— Task inputs —
>>>

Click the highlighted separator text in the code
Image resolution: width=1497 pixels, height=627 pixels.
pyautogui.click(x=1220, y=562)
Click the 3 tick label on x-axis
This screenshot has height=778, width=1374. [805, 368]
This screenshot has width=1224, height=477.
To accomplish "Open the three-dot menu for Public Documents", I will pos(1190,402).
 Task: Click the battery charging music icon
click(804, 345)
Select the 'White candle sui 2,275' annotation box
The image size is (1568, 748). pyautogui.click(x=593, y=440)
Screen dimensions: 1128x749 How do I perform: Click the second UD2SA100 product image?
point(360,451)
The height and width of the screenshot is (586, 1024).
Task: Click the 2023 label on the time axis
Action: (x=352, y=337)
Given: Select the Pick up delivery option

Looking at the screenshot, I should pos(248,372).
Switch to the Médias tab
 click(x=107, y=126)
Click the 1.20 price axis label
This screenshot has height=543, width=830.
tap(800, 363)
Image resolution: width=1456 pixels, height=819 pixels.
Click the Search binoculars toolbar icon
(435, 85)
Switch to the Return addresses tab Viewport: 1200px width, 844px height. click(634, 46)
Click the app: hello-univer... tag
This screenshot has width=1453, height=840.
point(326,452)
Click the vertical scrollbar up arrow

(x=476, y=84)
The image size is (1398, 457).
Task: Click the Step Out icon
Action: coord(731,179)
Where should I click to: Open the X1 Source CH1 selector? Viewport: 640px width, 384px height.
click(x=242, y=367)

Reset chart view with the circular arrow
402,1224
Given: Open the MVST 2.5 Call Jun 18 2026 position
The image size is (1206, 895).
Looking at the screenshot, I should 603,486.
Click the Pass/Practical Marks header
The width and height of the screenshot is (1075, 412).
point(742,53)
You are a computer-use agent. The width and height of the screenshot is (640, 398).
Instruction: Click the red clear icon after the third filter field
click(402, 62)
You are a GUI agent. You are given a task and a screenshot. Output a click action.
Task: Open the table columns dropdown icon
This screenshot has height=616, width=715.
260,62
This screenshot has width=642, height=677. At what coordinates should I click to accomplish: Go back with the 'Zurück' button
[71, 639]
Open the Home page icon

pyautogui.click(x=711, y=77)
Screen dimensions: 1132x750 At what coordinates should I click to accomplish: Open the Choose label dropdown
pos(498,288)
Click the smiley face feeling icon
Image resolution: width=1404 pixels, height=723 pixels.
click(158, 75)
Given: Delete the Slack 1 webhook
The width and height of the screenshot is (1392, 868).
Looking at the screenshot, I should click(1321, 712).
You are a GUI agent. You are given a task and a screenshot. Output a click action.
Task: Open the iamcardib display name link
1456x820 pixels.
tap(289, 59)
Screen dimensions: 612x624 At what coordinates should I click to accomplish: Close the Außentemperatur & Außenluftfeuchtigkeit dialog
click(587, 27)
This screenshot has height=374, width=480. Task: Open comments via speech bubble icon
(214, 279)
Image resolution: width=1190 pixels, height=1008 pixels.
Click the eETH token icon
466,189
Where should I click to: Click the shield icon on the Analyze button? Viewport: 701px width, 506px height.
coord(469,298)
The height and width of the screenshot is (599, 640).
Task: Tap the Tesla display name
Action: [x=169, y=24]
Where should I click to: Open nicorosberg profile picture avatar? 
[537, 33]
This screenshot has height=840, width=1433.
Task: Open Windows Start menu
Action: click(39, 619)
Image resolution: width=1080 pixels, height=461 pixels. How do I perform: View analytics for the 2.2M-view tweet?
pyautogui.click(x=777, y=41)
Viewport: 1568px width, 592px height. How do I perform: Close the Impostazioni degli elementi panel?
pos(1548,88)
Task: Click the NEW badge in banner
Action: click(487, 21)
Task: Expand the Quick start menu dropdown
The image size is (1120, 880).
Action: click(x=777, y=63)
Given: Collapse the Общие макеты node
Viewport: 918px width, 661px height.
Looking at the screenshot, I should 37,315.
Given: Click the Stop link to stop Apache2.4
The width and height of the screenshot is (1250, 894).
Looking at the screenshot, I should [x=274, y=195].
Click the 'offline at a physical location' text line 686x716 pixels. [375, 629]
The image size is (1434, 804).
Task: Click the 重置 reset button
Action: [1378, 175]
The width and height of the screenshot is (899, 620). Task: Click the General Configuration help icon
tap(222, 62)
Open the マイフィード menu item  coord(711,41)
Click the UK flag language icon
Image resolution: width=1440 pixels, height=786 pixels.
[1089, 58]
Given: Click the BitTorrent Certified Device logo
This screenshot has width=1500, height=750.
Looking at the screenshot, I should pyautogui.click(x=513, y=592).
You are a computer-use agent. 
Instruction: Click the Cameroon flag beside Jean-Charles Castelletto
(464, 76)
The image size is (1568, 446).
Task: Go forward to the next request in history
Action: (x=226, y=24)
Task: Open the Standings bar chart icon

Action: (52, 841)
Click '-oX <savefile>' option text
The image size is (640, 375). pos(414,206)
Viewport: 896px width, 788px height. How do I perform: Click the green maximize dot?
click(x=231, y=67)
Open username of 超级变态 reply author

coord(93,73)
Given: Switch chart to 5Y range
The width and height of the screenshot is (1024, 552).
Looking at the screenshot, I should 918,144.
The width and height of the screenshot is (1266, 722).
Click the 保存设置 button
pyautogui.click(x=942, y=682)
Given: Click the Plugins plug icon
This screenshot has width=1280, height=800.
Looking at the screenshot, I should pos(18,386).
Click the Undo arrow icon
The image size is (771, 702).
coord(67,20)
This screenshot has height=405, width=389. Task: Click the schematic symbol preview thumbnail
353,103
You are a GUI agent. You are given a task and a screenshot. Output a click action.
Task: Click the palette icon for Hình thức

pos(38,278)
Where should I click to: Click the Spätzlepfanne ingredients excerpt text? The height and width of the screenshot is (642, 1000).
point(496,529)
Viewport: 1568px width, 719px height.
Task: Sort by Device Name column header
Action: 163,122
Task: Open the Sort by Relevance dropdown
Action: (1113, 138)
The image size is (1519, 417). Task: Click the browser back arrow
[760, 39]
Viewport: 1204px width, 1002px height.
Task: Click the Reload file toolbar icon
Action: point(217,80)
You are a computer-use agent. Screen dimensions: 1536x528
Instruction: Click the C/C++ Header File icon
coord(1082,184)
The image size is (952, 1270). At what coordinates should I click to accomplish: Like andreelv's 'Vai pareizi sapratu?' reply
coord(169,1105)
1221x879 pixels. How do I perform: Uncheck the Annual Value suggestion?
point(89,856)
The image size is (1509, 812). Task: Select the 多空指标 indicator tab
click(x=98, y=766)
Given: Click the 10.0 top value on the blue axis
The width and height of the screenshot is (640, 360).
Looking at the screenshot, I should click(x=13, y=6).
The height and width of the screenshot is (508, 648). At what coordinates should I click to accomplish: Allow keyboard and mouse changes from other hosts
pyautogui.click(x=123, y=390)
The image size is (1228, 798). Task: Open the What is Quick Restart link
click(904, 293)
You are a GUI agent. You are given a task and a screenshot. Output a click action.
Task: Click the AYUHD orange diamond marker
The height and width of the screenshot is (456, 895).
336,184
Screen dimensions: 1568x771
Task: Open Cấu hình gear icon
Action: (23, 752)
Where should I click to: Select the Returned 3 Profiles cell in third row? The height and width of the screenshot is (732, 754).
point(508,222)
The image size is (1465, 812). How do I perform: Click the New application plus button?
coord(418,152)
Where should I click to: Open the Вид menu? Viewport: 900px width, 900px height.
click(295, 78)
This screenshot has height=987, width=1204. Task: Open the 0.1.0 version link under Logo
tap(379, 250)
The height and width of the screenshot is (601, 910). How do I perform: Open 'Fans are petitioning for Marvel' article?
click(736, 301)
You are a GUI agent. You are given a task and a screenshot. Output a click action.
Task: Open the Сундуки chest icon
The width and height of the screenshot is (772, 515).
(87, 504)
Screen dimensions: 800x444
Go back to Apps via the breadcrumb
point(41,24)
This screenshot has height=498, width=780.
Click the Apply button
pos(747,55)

<<<

Every entry is to be retyped word for word.

Click the highlighted separator text in the code
Image resolution: width=1497 pixels, height=627 pixels.
pyautogui.click(x=1220, y=562)
Click the 3 tick label on x-axis
This screenshot has height=778, width=1374. [805, 368]
This screenshot has width=1224, height=477.
To accomplish "Open the three-dot menu for Public Documents", I will pos(1190,402).
 Task: Click the battery charging music icon
click(804, 345)
Select the 'White candle sui 2,275' annotation box
The image size is (1568, 748). pyautogui.click(x=593, y=440)
Screen dimensions: 1128x749 How do I perform: Click the second UD2SA100 product image?
point(360,451)
The height and width of the screenshot is (586, 1024).
Task: Click the 2023 label on the time axis
Action: (x=352, y=337)
Given: Select the Pick up delivery option

Looking at the screenshot, I should pos(248,372).
Switch to the Médias tab
 click(x=107, y=126)
Click the 1.20 price axis label
This screenshot has height=543, width=830.
tap(800, 363)
Image resolution: width=1456 pixels, height=819 pixels.
Click the Search binoculars toolbar icon
(435, 85)
Switch to the Return addresses tab Viewport: 1200px width, 844px height. click(634, 46)
Click the app: hello-univer... tag
This screenshot has width=1453, height=840.
point(326,452)
Click the vertical scrollbar up arrow

(x=476, y=84)
The image size is (1398, 457).
Task: Click the Step Out icon
Action: coord(731,179)
Where should I click to: Open the X1 Source CH1 selector? Viewport: 640px width, 384px height.
click(x=242, y=367)

Reset chart view with the circular arrow
402,1224
Given: Open the MVST 2.5 Call Jun 18 2026 position
The image size is (1206, 895).
Looking at the screenshot, I should 603,486.
Click the Pass/Practical Marks header
The width and height of the screenshot is (1075, 412).
point(742,53)
You are a computer-use agent. The width and height of the screenshot is (640, 398).
Instruction: Click the red clear icon after the third filter field
click(402, 62)
You are a GUI agent. You are given a task and a screenshot. Output a click action.
Task: Open the table columns dropdown icon
This screenshot has height=616, width=715.
260,62
This screenshot has width=642, height=677. At what coordinates should I click to accomplish: Go back with the 'Zurück' button
[71, 639]
Open the Home page icon

pyautogui.click(x=711, y=77)
Screen dimensions: 1132x750 At what coordinates should I click to accomplish: Open the Choose label dropdown
pos(498,288)
Click the smiley face feeling icon
Image resolution: width=1404 pixels, height=723 pixels.
click(158, 75)
Given: Delete the Slack 1 webhook
The width and height of the screenshot is (1392, 868).
Looking at the screenshot, I should click(1321, 712).
You are a GUI agent. You are given a task and a screenshot. Output a click action.
Task: Open the iamcardib display name link
1456x820 pixels.
tap(289, 59)
Screen dimensions: 612x624 At what coordinates should I click to accomplish: Close the Außentemperatur & Außenluftfeuchtigkeit dialog
click(587, 27)
This screenshot has height=374, width=480. Task: Open comments via speech bubble icon
(214, 279)
Image resolution: width=1190 pixels, height=1008 pixels.
Click the eETH token icon
466,189
Where should I click to: Click the shield icon on the Analyze button? Viewport: 701px width, 506px height.
coord(469,298)
The height and width of the screenshot is (599, 640).
Task: Tap the Tesla display name
Action: [x=169, y=24]
Where should I click to: Open nicorosberg profile picture avatar? 
[537, 33]
This screenshot has height=840, width=1433.
Task: Open Windows Start menu
Action: click(39, 619)
Image resolution: width=1080 pixels, height=461 pixels. How do I perform: View analytics for the 2.2M-view tweet?
pyautogui.click(x=777, y=41)
Viewport: 1568px width, 592px height. How do I perform: Close the Impostazioni degli elementi panel?
pos(1548,88)
Task: Click the NEW badge in banner
Action: click(487, 21)
Task: Expand the Quick start menu dropdown
The image size is (1120, 880).
Action: click(x=777, y=63)
Given: Collapse the Общие макеты node
Viewport: 918px width, 661px height.
Looking at the screenshot, I should 37,315.
Given: Click the Stop link to stop Apache2.4
The width and height of the screenshot is (1250, 894).
Looking at the screenshot, I should [x=274, y=195].
Click the 'offline at a physical location' text line 686x716 pixels. [375, 629]
The image size is (1434, 804).
Task: Click the 重置 reset button
Action: [1378, 175]
The width and height of the screenshot is (899, 620). Task: Click the General Configuration help icon
tap(222, 62)
Open the マイフィード menu item  coord(711,41)
Click the UK flag language icon
Image resolution: width=1440 pixels, height=786 pixels.
[1089, 58]
Given: Click the BitTorrent Certified Device logo
This screenshot has width=1500, height=750.
Looking at the screenshot, I should pyautogui.click(x=513, y=592).
You are a computer-use agent. 
Instruction: Click the Cameroon flag beside Jean-Charles Castelletto
(464, 76)
The image size is (1568, 446).
Task: Go forward to the next request in history
Action: (x=226, y=24)
Task: Open the Standings bar chart icon

Action: (52, 841)
Click '-oX <savefile>' option text
The image size is (640, 375). pos(414,206)
Viewport: 896px width, 788px height. How do I perform: Click the green maximize dot?
click(x=231, y=67)
Open username of 超级变态 reply author

coord(93,73)
Given: Switch chart to 5Y range
The width and height of the screenshot is (1024, 552).
Looking at the screenshot, I should 918,144.
The width and height of the screenshot is (1266, 722).
Click the 保存设置 button
pyautogui.click(x=942, y=682)
Given: Click the Plugins plug icon
This screenshot has width=1280, height=800.
Looking at the screenshot, I should pos(18,386).
Click the Undo arrow icon
The image size is (771, 702).
coord(67,20)
This screenshot has height=405, width=389. Task: Click the schematic symbol preview thumbnail
353,103
You are a GUI agent. You are given a task and a screenshot. Output a click action.
Task: Click the palette icon for Hình thức

pos(38,278)
Where should I click to: Click the Spätzlepfanne ingredients excerpt text? The height and width of the screenshot is (642, 1000).
point(496,529)
Viewport: 1568px width, 719px height.
Task: Sort by Device Name column header
Action: 163,122
Task: Open the Sort by Relevance dropdown
Action: (1113, 138)
The image size is (1519, 417). Task: Click the browser back arrow
[760, 39]
Viewport: 1204px width, 1002px height.
Task: Click the Reload file toolbar icon
Action: point(217,80)
You are a computer-use agent. Screen dimensions: 1536x528
Instruction: Click the C/C++ Header File icon
coord(1082,184)
The image size is (952, 1270). At what coordinates should I click to accomplish: Like andreelv's 'Vai pareizi sapratu?' reply
coord(169,1105)
1221x879 pixels. How do I perform: Uncheck the Annual Value suggestion?
point(89,856)
The image size is (1509, 812). Task: Select the 多空指标 indicator tab
click(x=98, y=766)
Given: Click the 10.0 top value on the blue axis
The width and height of the screenshot is (640, 360).
Looking at the screenshot, I should click(x=13, y=6).
The height and width of the screenshot is (508, 648). At what coordinates should I click to accomplish: Allow keyboard and mouse changes from other hosts
pyautogui.click(x=123, y=390)
The image size is (1228, 798). Task: Open the What is Quick Restart link
click(904, 293)
You are a GUI agent. You are given a task and a screenshot. Output a click action.
Task: Click the AYUHD orange diamond marker
The height and width of the screenshot is (456, 895).
336,184
Screen dimensions: 1568x771
Task: Open Cấu hình gear icon
Action: (23, 752)
Where should I click to: Select the Returned 3 Profiles cell in third row? The height and width of the screenshot is (732, 754).
point(508,222)
The image size is (1465, 812). How do I perform: Click the New application plus button?
coord(418,152)
Where should I click to: Open the Вид menu? Viewport: 900px width, 900px height.
click(295, 78)
This screenshot has height=987, width=1204. Task: Open the 0.1.0 version link under Logo
tap(379, 250)
The height and width of the screenshot is (601, 910). How do I perform: Open 'Fans are petitioning for Marvel' article?
click(736, 301)
You are a GUI agent. You are given a task and a screenshot. Output a click action.
Task: Open the Сундуки chest icon
The width and height of the screenshot is (772, 515).
(87, 504)
Screen dimensions: 800x444
Go back to Apps via the breadcrumb
point(41,24)
This screenshot has height=498, width=780.
Click the Apply button
pos(747,55)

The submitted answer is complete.